> Try it: Quote word for word the lines starting at the line with "Instruction: Open the green hamburger menu" and ending at the final line of the entries. Leave out any pictures.

> Data for review:
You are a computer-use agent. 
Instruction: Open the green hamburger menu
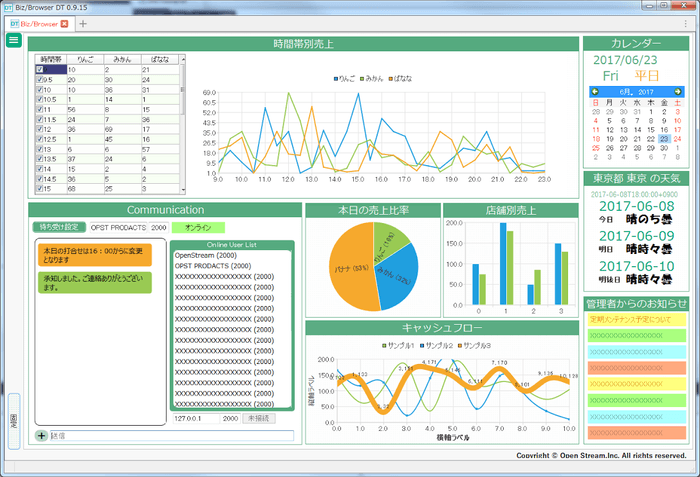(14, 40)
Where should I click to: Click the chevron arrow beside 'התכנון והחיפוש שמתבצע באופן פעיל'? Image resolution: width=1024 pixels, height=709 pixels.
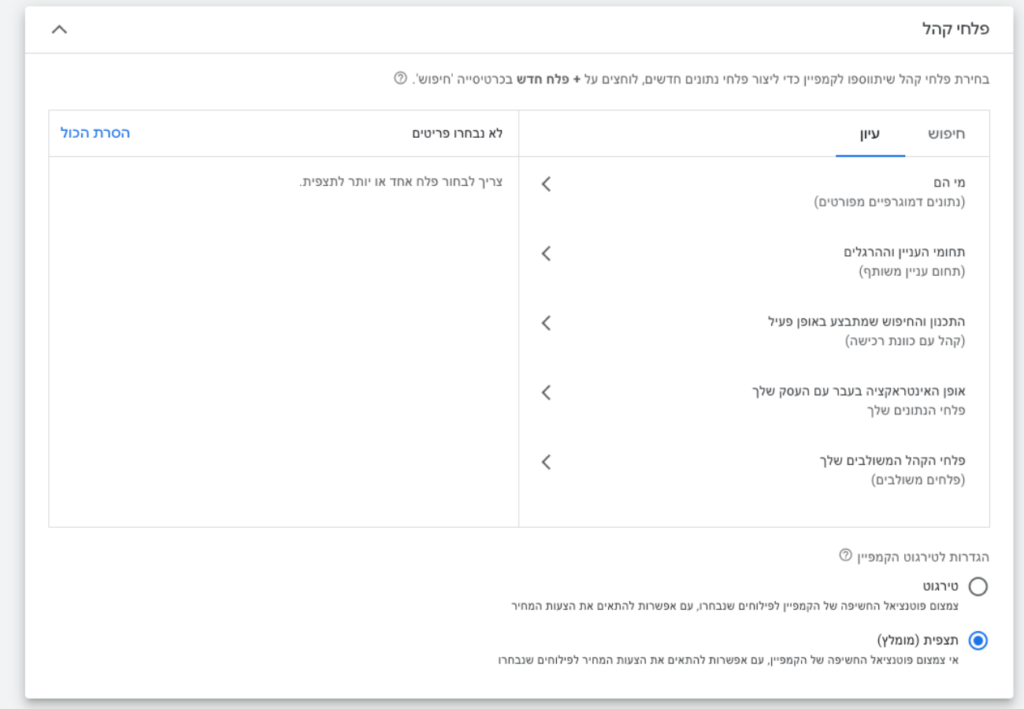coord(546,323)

> Response to this exercise:
Instruction: Open the green hamburger menu
(14, 40)
Where should I click to: Click the chevron arrow beside 'התכנון והחיפוש שמתבצע באופן פעיל'? Image resolution: width=1024 pixels, height=709 pixels.
coord(546,323)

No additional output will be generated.